Kerala’s Debt Debate: Do Tharoor’s Claims Hold Up?

Kerala’s Debt Debate: Do Tharoor’s Claims Hold Up?

Kerala model has turned into a ‘borrowing model’, said Shashi Tharoor. Is it true? Here is a reality check.


The state’s debt has become a key theme in the Kerala assembly election discourse. Shashi Tharoor, MP for Thiruvananthapuram and a senior Congress leader, reignited the debate during the inauguration of Opposition Leader V. D. Satheesan’s election rally in Paravur.

“Everyone wants this government to go. In the past, I used to speak a lot about the Kerala Model of development. But today it has turned into a ‘borrowing model.’ Kerala ranks second in the country in terms of borrowing,” Tharoor said. National media outlets, including The Hindu, The Times of India, and Business Line reported the statement. In an interview with ANI, he also said Kerala is “drowning” in debt.

But are these claims factually accurate?

Tharoor’s remarks can be assessed in two parts.
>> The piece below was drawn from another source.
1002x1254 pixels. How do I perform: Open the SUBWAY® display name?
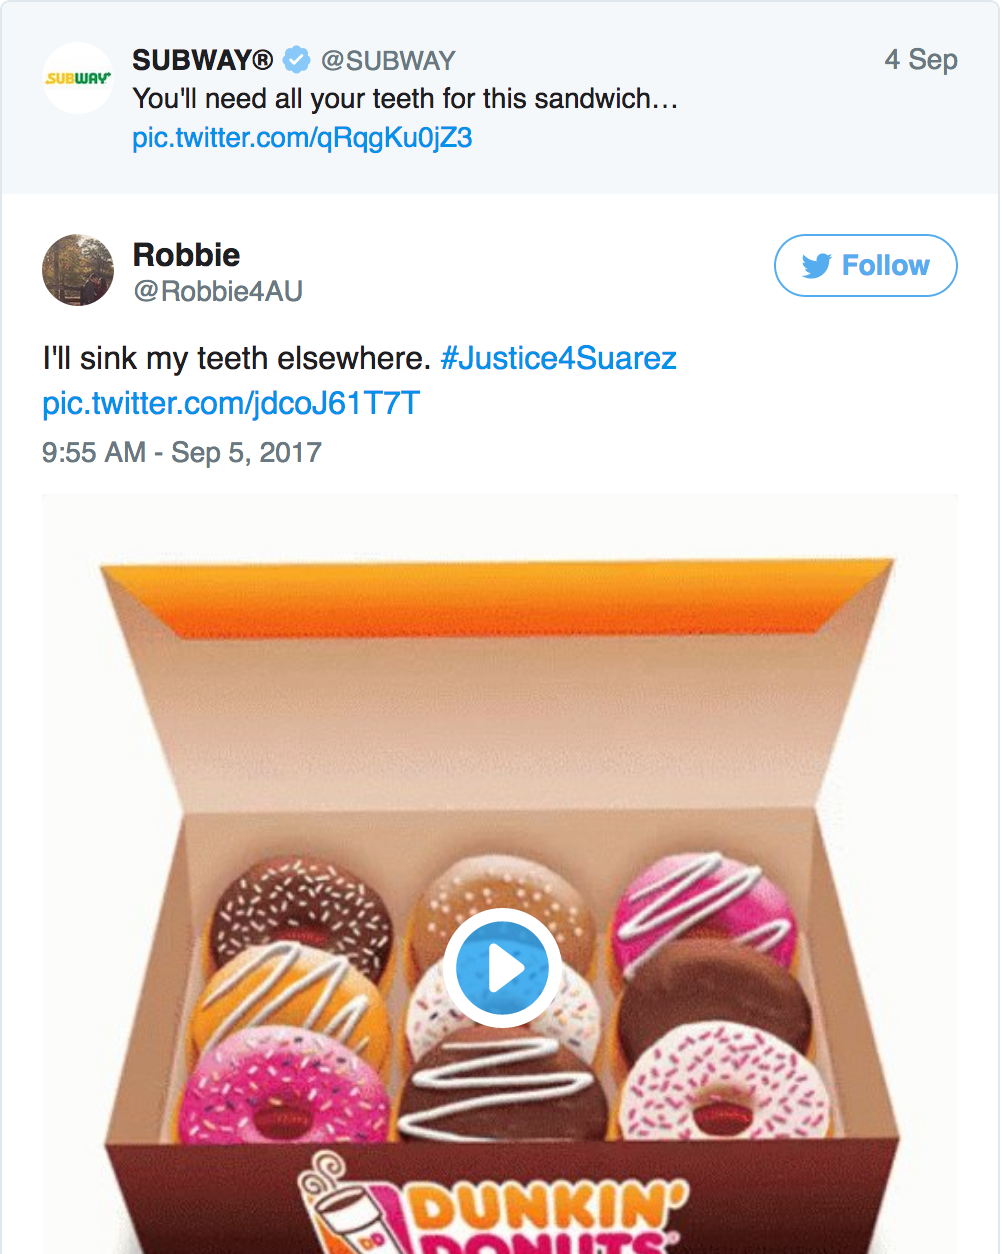pyautogui.click(x=202, y=60)
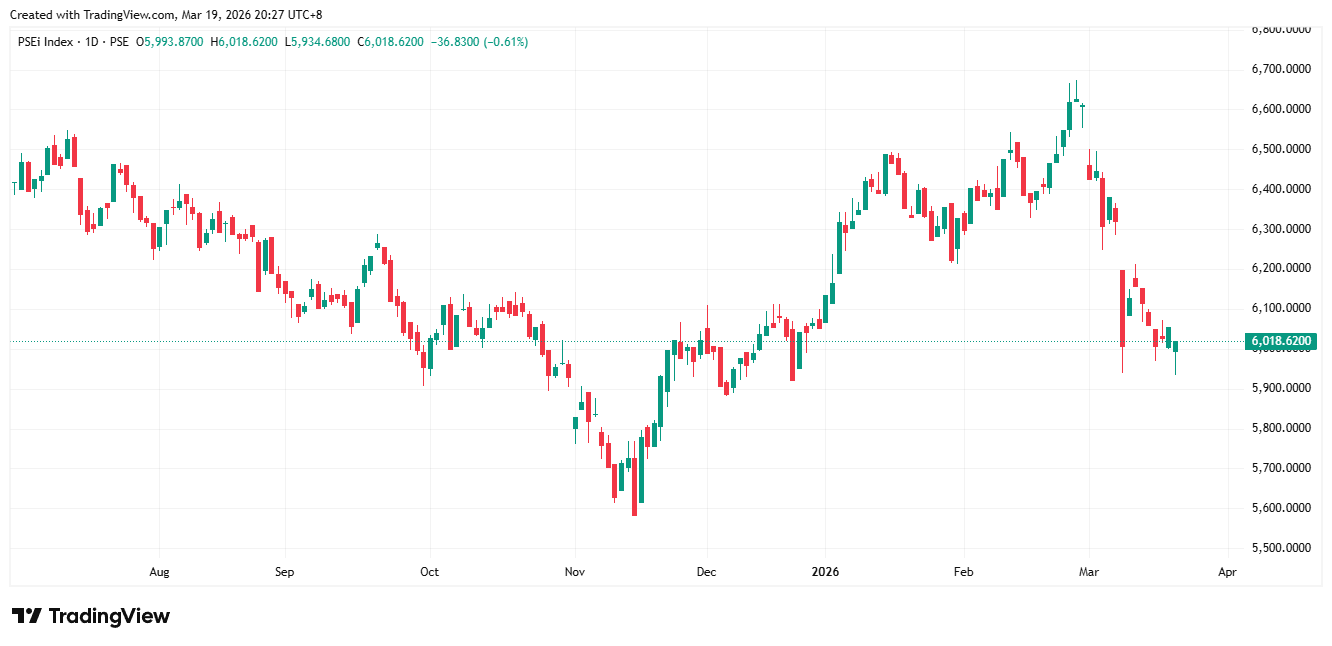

His first claim—that Kerala ranks second in total borrowing—is contradicted by data from the Reserve Bank of India (RBI). According to the RBI’s State Finances report for 2025–26, Tamil Nadu has the highest public debt at ₹10.42 lakh crore, followed by Maharashtra at ₹9.37 lakh crore. Kerala ranks tenth, with ₹5,06,687 crore. This clearly shows that the claim of Kerala being second in total borrowing is incorrect.

However, public debt is not typically assessed using absolute figures alone. As economies grow, borrowing often rises alongside development expenditure. Therefore, a higher total debt does not necessarily indicate a debt trap. A more meaningful metric is the debt-to-GDP ratio, which measures debt as a percentage of a state’s economic output. A higher ratio suggests greater repayment risk.

Bar chart showing the Debt-to-GDP ratio of various Indian states for 2025-26, highlighting Kerala's position relative to other states like Arunachal Pradesh and Punjab.

Debt – GDP Rate of different states

Even by this measure, Tharoor’s “second place” claim does not hold. RBI data shows Kerala’s debt-to-GDP ratio at 35.5%, placing it eleventh in the country. The highest ratios are seen in Arunachal Pradesh (59.8%) and Nagaland (47%).

Contrary to circulating claims, Kerala is not among the top states in borrowing. At the same time, a broader look at national finances shows that India’s overall public debt exceeds prescribed limits. Under the Fiscal Responsibility and Budget Management Act (FRBM Act), combined debt of the Centre and states should not exceed 60% of GDP—40% for the Centre and 20% for states. However, the Centre has already utilised a significant share of this limit, and states collectively have also exceeded theirs. As per 2025 estimates, states’ combined debt stands at 27.5% of GDP, while the national debt-to-GDP ratio is 56.1%.

A heat map of India illustrating the Debt-to-GDP ratio of different states as of March 2025, based on RBI data, used to compare Kerala's financial position with other states.
ndia map showing the Debt-to-GDP ratio of states. Prepared by the company Groww based on RBI documents

In summary, Tharoor’s claims about Kerala’s borrowing are not supported by RBI data. Kerala does not rank second in either total debt or debt-to-GDP ratio. A data-based assessment shows that its debt burden is lower than that of several major states.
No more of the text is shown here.